# [Task objective]
The entries below should be set down again exactly, with every picture left out.

# [Material supplied]
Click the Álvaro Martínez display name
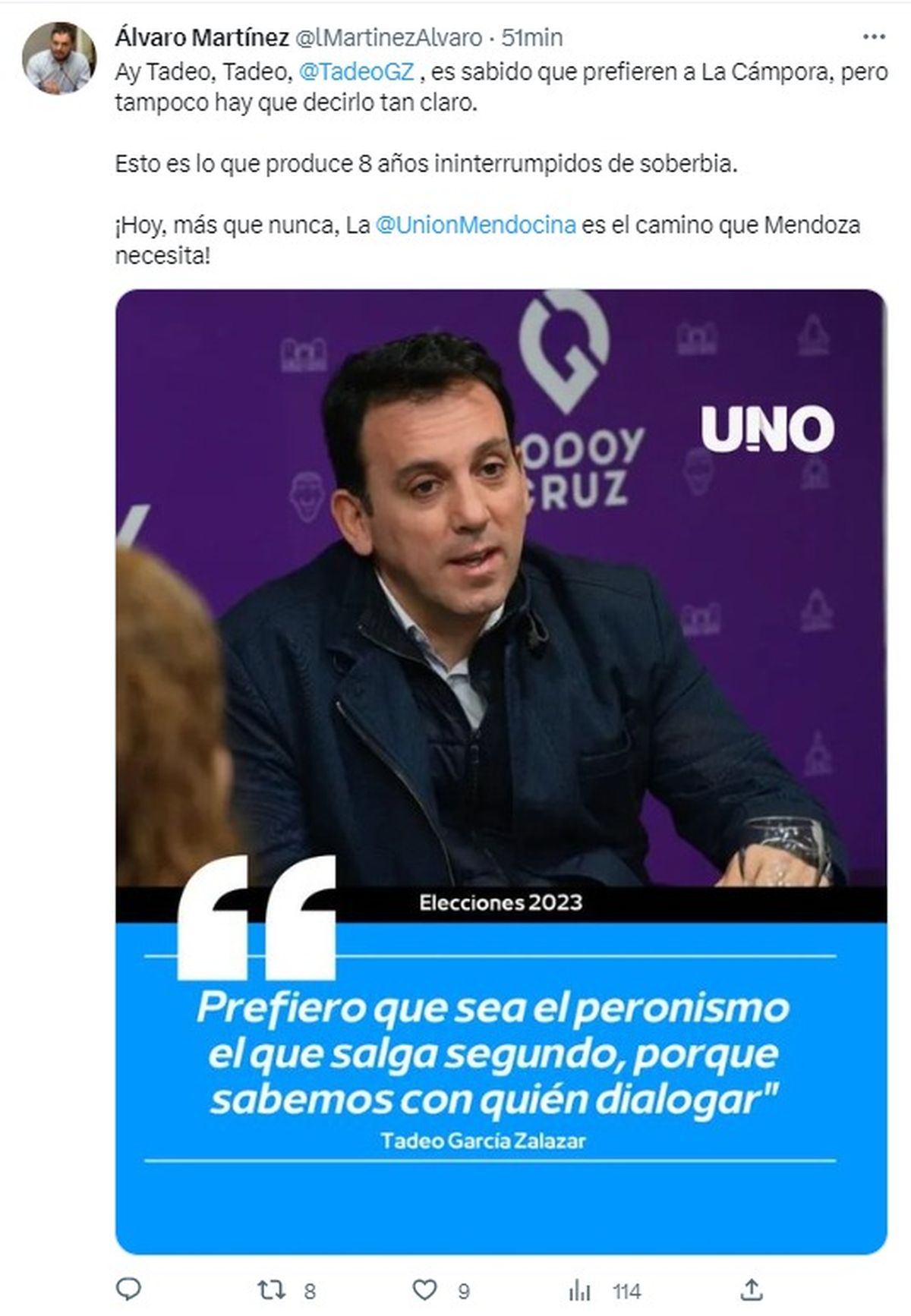 click(202, 36)
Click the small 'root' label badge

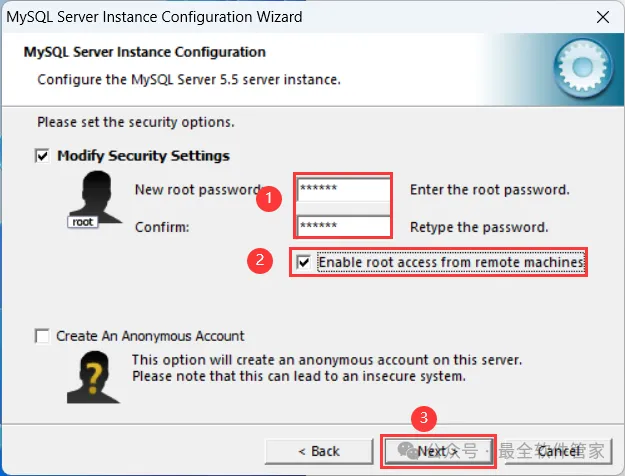82,222
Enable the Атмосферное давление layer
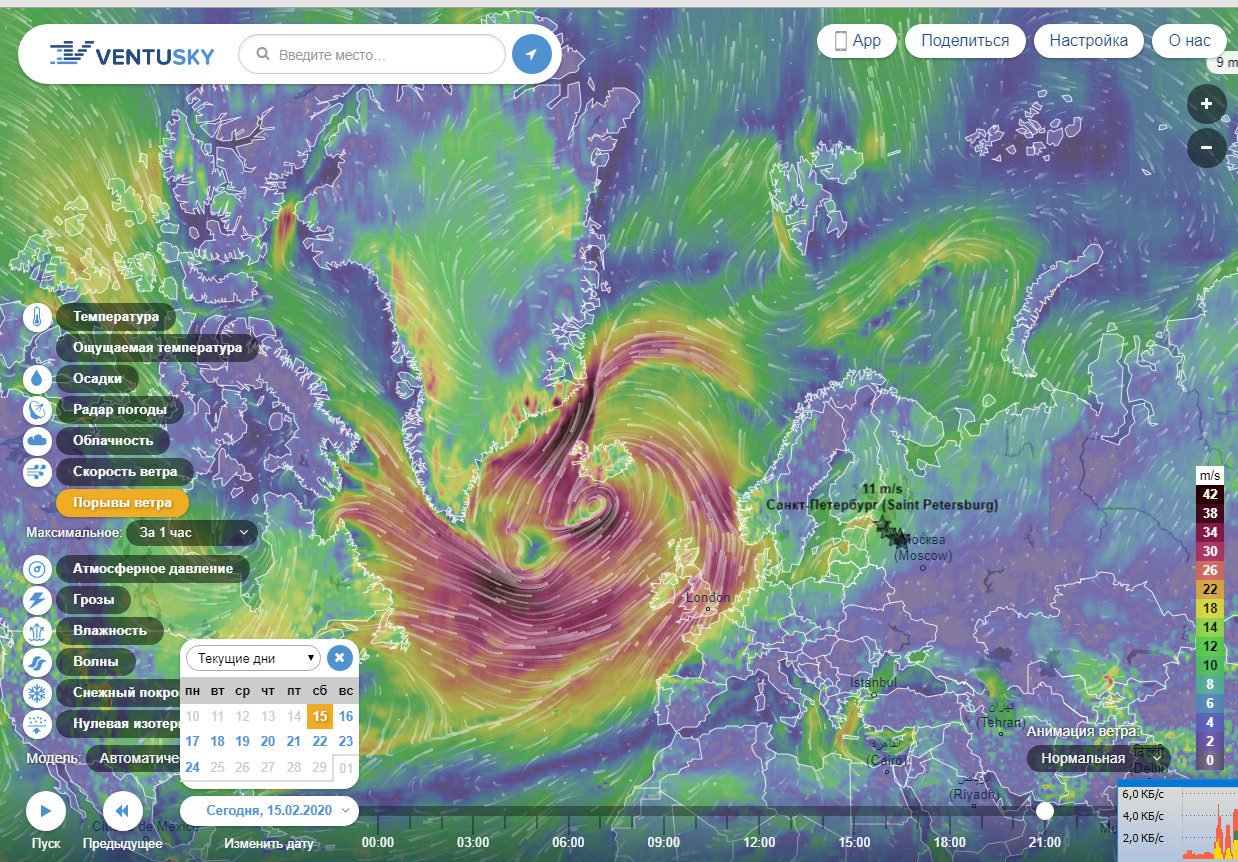 152,569
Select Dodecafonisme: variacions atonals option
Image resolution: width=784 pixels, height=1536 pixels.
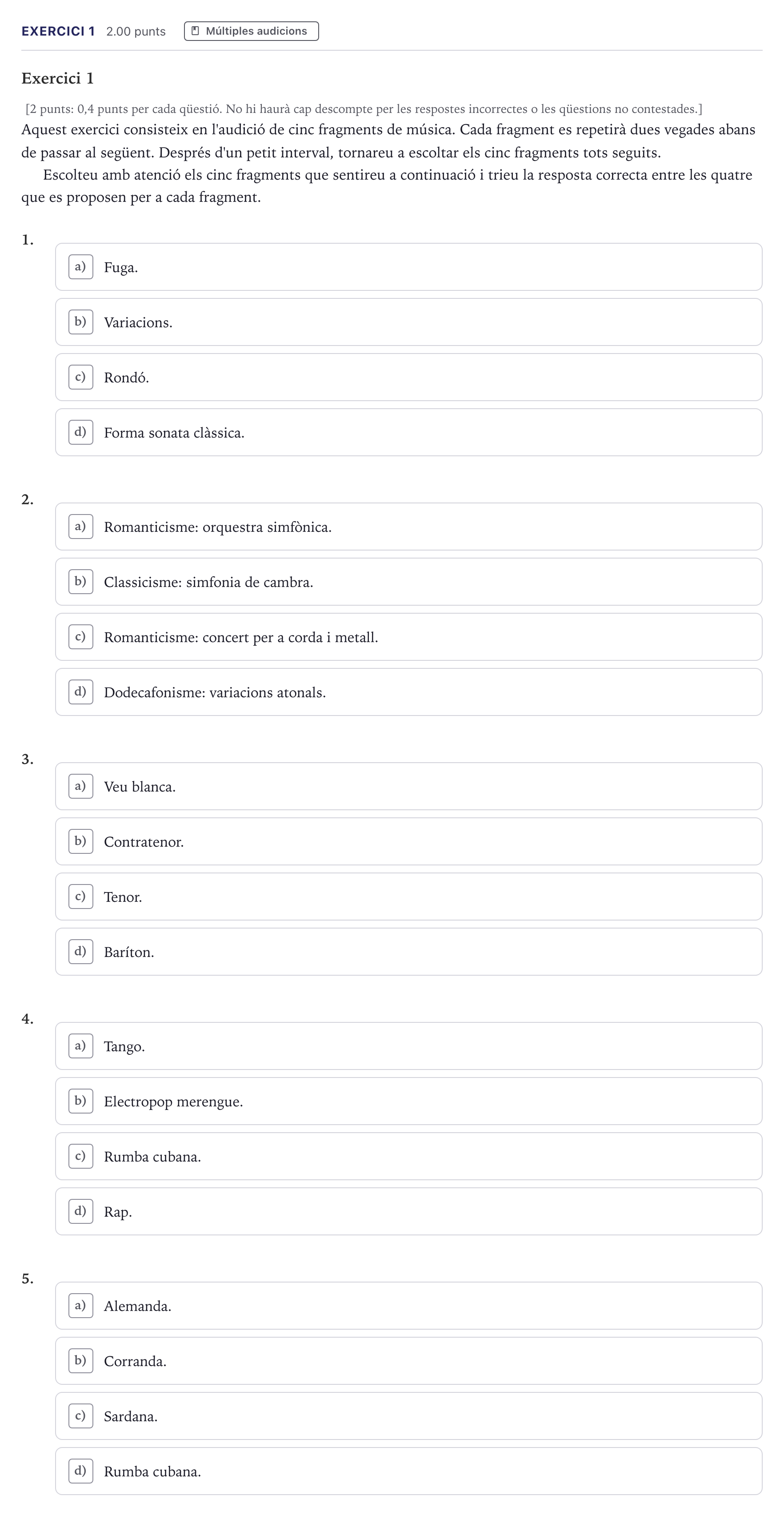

# [Reply to the exercise]
Click the Álvaro Martínez display name
 click(202, 36)
Click the small 'root' label badge

82,222
Enable the Атмосферное давление layer
 152,569
Select Dodecafonisme: variacions atonals option
Image resolution: width=784 pixels, height=1536 pixels.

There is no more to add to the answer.